Date of this Version
The Author(s) 2018. Published by Oxford University Press on behalf of the American Society of Animal Science.
Intrauterine growth restriction (IUGR) is linked to metabolic dysfunction in offspring, but the mediating mechanisms are still under investigation (Barker et al., 1993). IUGR fetuses adapt to their poor intrauterine environment by repartitioning nutrients to organs critical for survival (i.e., brain, heart) at the expense of tissues such as muscle (Yates et al., 2012c). These developmental adaptations help the fetus to survive in utero but have lifelong consequences in offspring; persistent reduction of highly metabolic muscle mass is detrimental to glucose homeostasis (DeFronzo et al., 1981). Glucose metabolism is regulated primarily by insulin, and nutrient depravation is associated with impaired β-cell mass, insulin secretion, and insulin action in the IUGR fetus (Limesand et al., 2006).
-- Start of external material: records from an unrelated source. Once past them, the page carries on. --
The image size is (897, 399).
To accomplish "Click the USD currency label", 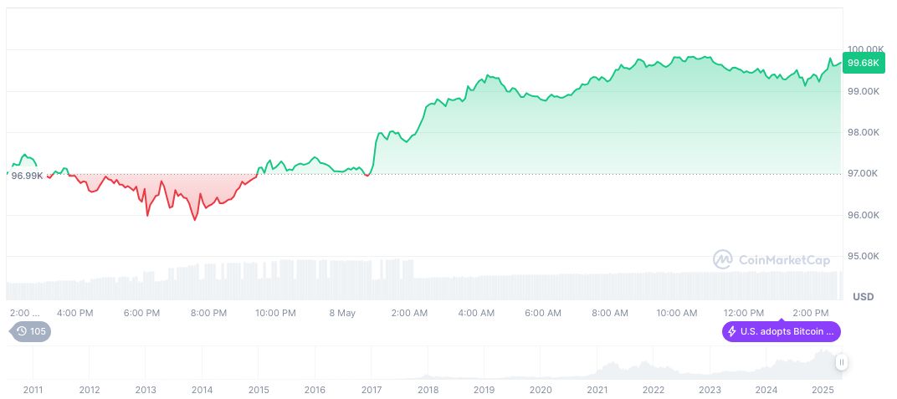I will [863, 297].
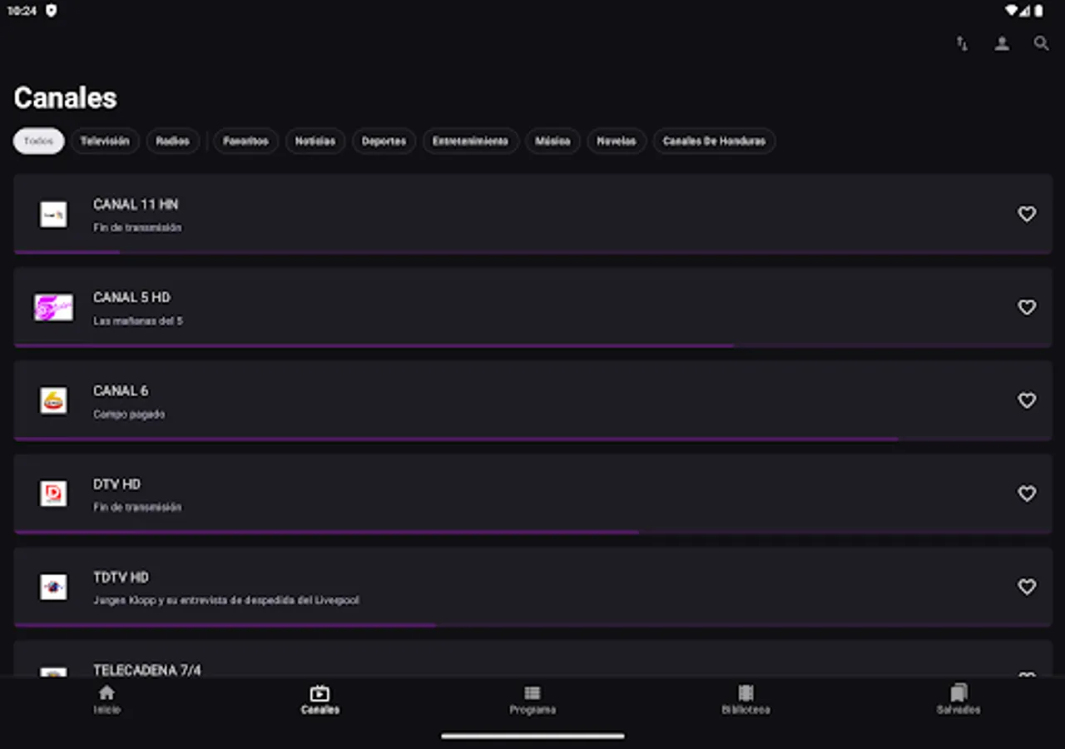Select the Todos filter chip

point(38,141)
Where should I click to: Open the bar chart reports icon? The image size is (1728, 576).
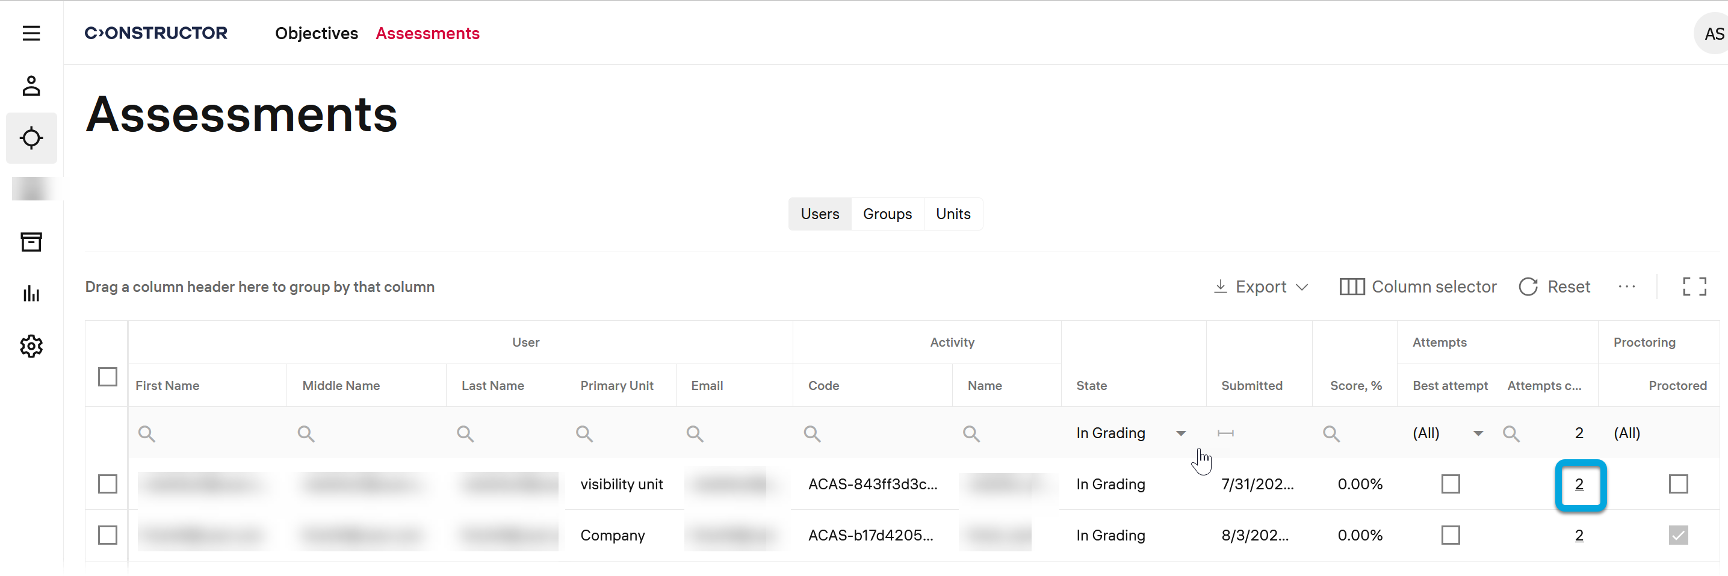[31, 294]
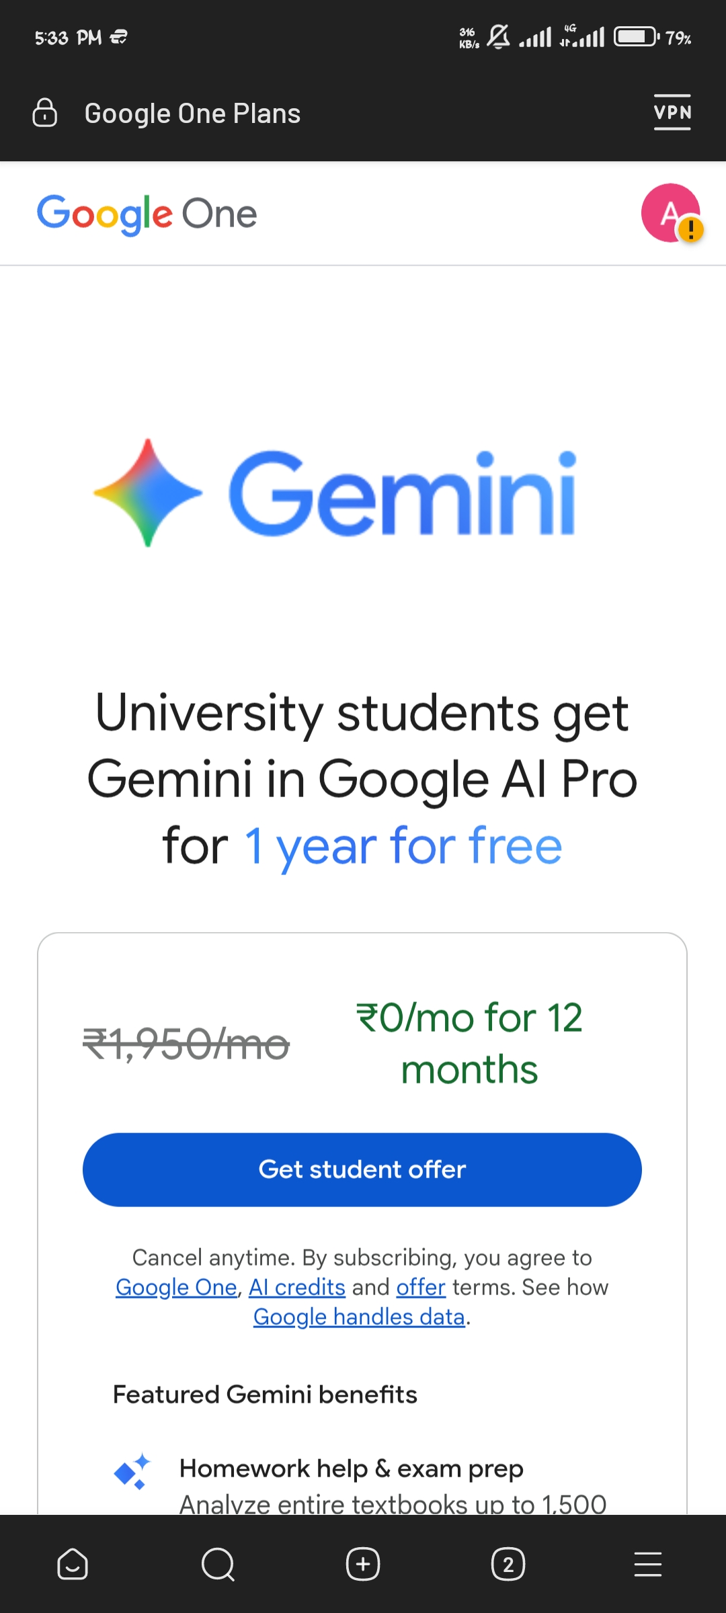Tap the VPN icon in address bar
The image size is (726, 1613).
pos(672,112)
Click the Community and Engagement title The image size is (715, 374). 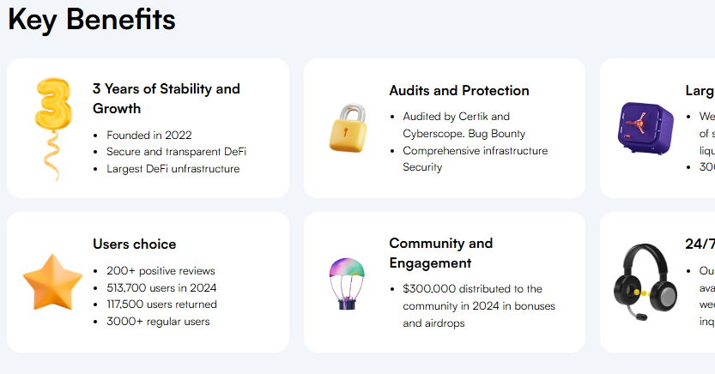point(440,253)
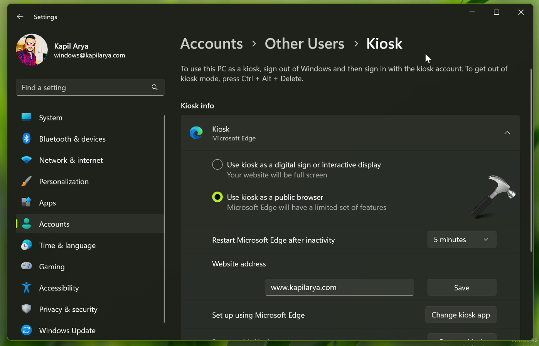Click the Accessibility figure icon
The image size is (539, 346).
click(26, 288)
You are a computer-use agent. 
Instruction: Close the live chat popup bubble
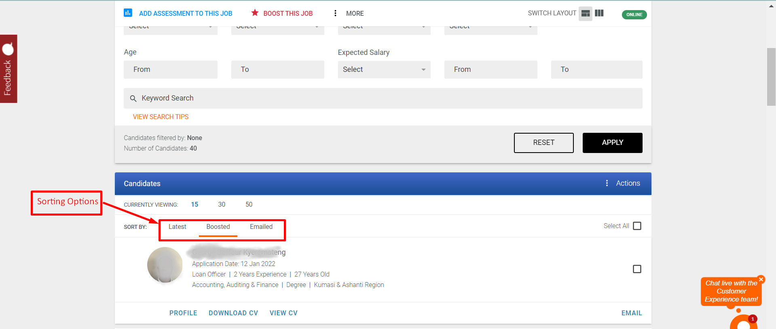(761, 279)
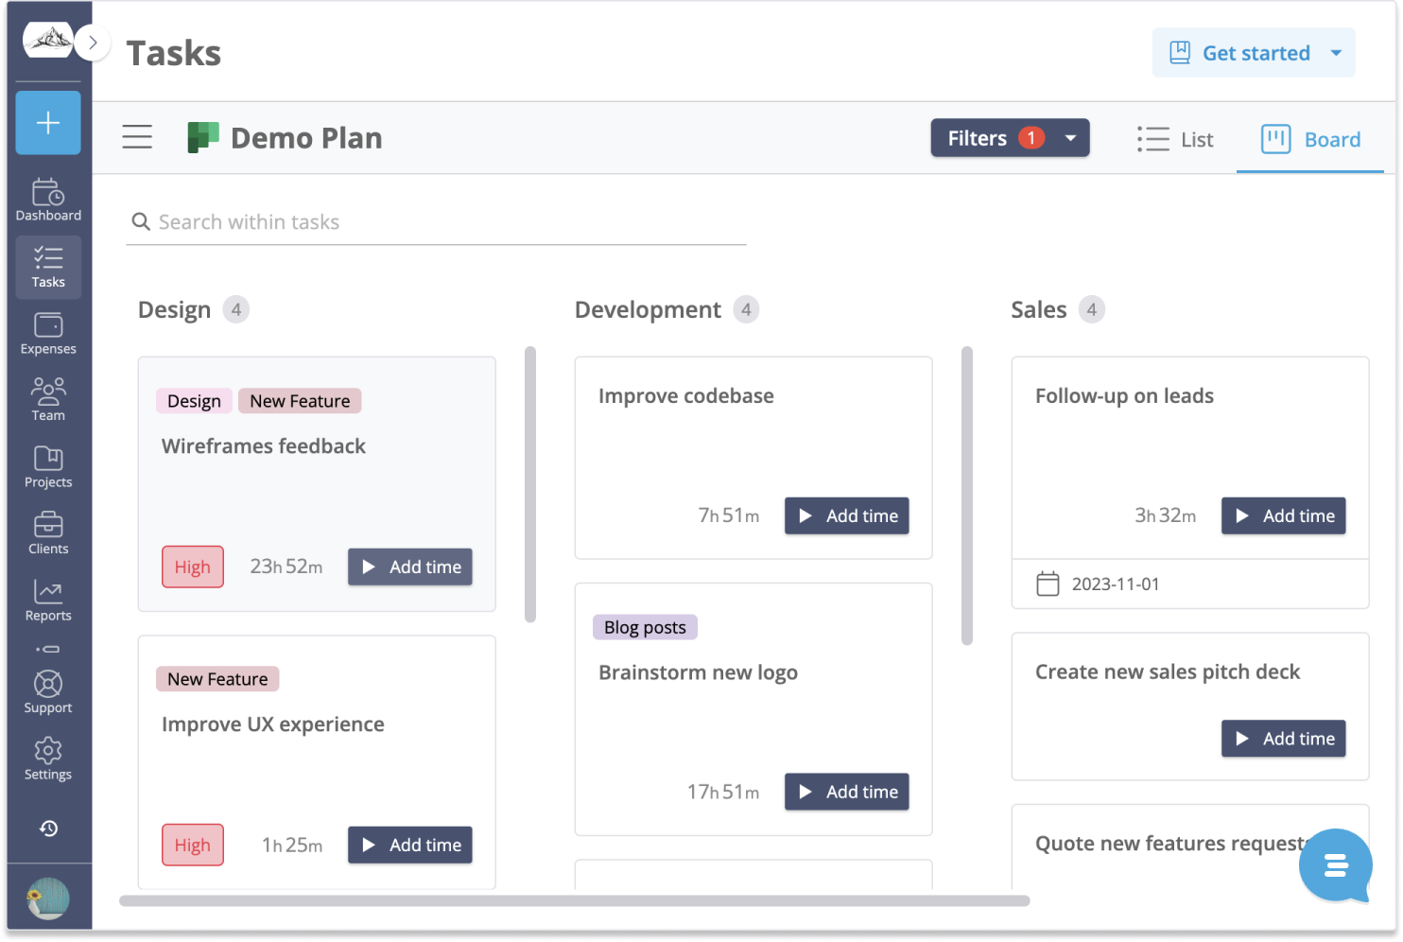Select the Tasks icon in the sidebar
Screen dimensions: 1403x942
point(48,266)
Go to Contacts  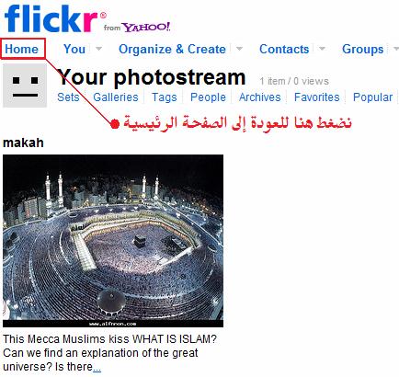coord(284,49)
Moreover, inflammation disrupts insulin action and aids in the development of insulin resistance (Bach et al., 2013). We recently showed that inflammatory cytokines acutely stimulate glucose metabolism despite their antagonistic effects on insulin signaling (Cadaret et al., 2017b). However, we hypothesize that chronic exposure alters responsiveness to cytokines and results in basal cytokine concentrations having a greater inhibitory tone. Furthermore, chronic maternal inflammation may induce fetal inflammatory adaptations that impair muscle growth and metabolism. Therefore, our objective was to determine the effects of sustained maternal inflammation on fetal growth, islet function, and muscle glucose metabolism.